Easy to grow from seed, morning glory thrives in full sun exposures and reaches lengths between 6 to 10 feet annually. Provide fences or trellises for the vines to scramble up for best floral presentation. The fine stems can also be trained to weave directly through chain link. Be advised that self-seeding happens readily with morning glory. So keep an eye out for seedlings popping up uninvited nearby. But for fast, temporary color from spring frosts to fall’s first chill, few can compare to quick-growing morning glories.
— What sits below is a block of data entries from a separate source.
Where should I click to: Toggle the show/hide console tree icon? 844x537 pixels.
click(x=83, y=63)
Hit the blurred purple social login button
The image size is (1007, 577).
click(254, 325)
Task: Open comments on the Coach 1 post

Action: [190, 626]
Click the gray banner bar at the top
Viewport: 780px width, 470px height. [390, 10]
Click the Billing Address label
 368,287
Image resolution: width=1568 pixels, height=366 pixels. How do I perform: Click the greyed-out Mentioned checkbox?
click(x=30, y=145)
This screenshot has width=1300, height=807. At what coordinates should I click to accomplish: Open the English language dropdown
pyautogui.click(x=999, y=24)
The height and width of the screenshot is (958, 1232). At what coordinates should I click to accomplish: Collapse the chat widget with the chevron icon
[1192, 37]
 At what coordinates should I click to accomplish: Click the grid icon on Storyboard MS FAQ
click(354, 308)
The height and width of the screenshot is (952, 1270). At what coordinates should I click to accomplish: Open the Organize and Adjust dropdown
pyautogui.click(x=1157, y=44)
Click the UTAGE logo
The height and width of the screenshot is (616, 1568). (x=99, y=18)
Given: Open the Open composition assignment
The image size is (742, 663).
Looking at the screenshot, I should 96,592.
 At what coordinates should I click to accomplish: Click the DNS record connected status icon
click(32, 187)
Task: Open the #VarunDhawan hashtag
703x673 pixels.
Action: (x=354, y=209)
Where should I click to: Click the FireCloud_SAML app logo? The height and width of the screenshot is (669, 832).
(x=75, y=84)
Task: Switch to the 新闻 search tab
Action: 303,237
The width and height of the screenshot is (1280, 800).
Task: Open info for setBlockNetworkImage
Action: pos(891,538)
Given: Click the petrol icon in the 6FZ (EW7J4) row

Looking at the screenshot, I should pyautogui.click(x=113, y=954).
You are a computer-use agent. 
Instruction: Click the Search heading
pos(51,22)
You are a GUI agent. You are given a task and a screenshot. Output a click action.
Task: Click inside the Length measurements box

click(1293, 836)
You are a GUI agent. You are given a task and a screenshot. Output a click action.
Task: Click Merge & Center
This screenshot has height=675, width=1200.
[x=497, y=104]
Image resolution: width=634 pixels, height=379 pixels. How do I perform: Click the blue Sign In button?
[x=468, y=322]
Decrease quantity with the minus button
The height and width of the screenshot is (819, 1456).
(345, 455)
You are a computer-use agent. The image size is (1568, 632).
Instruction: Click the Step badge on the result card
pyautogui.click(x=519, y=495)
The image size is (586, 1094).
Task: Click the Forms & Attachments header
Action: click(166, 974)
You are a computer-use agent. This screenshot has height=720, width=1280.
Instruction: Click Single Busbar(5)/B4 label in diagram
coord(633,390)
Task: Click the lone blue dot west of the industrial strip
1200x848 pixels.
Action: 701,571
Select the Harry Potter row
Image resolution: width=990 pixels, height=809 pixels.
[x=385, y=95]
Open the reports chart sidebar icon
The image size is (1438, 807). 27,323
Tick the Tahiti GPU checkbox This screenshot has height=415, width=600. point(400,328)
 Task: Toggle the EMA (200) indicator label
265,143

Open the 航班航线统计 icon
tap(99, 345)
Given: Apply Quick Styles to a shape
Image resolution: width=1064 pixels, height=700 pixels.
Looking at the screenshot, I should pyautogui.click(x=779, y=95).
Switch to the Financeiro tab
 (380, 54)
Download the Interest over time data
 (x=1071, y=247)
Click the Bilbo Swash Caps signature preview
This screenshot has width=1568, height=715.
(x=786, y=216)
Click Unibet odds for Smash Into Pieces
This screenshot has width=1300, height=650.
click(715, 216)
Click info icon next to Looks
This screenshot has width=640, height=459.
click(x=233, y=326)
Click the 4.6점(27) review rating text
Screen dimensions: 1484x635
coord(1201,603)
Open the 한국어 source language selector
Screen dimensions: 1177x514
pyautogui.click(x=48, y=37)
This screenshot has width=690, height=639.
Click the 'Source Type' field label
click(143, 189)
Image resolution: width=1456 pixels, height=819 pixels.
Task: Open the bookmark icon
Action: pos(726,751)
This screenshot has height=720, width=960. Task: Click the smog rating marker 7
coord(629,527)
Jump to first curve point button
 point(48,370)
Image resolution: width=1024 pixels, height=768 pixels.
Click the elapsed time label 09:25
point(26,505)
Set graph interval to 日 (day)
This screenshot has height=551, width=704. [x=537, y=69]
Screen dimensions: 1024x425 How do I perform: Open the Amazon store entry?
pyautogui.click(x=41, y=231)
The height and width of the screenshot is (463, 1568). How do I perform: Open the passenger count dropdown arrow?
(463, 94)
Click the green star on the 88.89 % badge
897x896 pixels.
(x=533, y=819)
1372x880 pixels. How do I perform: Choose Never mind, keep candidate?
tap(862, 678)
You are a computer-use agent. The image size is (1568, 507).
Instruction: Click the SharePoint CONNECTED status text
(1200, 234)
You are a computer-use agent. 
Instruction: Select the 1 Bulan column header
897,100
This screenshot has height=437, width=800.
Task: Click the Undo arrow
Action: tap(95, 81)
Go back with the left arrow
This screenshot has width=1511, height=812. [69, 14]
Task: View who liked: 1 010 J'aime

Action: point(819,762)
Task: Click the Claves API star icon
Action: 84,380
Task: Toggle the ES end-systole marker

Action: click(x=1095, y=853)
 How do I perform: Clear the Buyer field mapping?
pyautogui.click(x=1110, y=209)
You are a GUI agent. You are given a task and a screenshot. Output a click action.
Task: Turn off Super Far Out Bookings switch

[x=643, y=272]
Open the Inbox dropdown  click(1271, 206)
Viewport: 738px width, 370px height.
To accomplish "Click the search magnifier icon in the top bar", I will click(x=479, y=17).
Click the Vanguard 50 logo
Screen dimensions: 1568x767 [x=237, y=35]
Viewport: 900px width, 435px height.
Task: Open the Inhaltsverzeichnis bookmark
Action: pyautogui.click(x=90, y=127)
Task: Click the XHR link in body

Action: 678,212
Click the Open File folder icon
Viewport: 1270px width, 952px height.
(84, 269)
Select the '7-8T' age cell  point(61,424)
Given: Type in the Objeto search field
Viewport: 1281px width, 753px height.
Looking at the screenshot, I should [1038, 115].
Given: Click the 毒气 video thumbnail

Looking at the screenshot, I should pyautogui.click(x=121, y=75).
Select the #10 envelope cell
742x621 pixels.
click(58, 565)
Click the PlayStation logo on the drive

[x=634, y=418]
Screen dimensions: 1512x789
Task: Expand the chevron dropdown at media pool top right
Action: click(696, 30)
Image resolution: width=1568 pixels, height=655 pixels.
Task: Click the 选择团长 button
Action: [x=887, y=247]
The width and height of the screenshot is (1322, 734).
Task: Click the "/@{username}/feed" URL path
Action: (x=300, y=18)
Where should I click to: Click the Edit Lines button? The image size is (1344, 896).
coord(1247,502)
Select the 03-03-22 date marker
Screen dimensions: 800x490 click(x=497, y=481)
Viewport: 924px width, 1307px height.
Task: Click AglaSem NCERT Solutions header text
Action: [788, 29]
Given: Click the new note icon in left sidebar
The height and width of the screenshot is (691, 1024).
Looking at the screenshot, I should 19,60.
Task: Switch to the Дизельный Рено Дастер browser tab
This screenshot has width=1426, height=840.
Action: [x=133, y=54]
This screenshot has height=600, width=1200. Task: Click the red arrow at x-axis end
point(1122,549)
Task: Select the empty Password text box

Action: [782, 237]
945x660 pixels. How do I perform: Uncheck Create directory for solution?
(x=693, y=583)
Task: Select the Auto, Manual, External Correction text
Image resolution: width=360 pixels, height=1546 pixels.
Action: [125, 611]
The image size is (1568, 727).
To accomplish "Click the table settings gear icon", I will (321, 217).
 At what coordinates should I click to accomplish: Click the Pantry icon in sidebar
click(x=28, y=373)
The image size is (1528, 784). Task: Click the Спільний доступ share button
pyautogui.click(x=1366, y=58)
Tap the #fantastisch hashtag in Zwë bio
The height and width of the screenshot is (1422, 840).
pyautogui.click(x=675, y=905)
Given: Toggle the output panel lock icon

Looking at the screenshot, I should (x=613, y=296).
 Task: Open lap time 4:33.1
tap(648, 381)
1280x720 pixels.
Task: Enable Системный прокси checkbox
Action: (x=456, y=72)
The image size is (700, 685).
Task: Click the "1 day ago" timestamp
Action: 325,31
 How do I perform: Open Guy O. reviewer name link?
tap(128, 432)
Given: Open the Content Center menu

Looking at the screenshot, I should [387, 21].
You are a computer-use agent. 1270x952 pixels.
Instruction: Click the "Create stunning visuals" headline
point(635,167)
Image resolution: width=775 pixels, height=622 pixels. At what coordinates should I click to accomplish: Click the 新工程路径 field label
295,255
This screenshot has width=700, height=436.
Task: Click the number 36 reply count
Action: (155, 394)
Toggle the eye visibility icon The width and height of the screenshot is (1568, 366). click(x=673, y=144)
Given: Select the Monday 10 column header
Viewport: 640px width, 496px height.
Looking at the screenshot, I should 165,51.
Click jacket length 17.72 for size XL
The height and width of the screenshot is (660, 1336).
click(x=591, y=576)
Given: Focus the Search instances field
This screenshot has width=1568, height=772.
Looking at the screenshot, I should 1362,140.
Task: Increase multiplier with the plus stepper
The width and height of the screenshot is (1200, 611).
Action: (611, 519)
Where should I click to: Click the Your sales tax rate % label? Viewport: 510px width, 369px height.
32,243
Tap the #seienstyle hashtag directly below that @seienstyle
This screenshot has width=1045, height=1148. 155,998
And finally, for something unique, consider growing Aristolochia durior, commonly called pipevine or Dutchman’s pipe. Unlike other typical vines, pipevine showcases fascinating flowers that really capture attention. The blossoms emerge a soft green, then morph into a brownish-purple shade resembling curved pipes, hence the name. Glossy, heart-shaped leaves unfurl afterward for lush greenery.

As a bonus, pipevine serves as the exclusive larval food source for the pipevine swallowtail butterfly. So incorporating this plant attracts that wonderful pollinator. It also supports bees, ants and other beneficial insects too. For optimal growth, situate pipevine in partly shady areas with ample moisture. Left alone, mature lengths can traverse over 20 feet laterally. Prune it back after flowering if wanting to control spread. Allow pipevine to intertwine freely through fences for unparalleled exotic allure all season.

So there you have it – 7 phenomenal climbing plant options for adorning vertical spaces with colorful flowers, landscaping allure, edibles, butterfly habitats and more! Consider visually striking honeysuckle, clematis, roses, grapes, trumpet vine, fast morning glories and unique pipevine to embellish fences in the garden. Choose varieties suiting your regional growing conditions for best success. Then stand back and admire the living works of art they create on fences!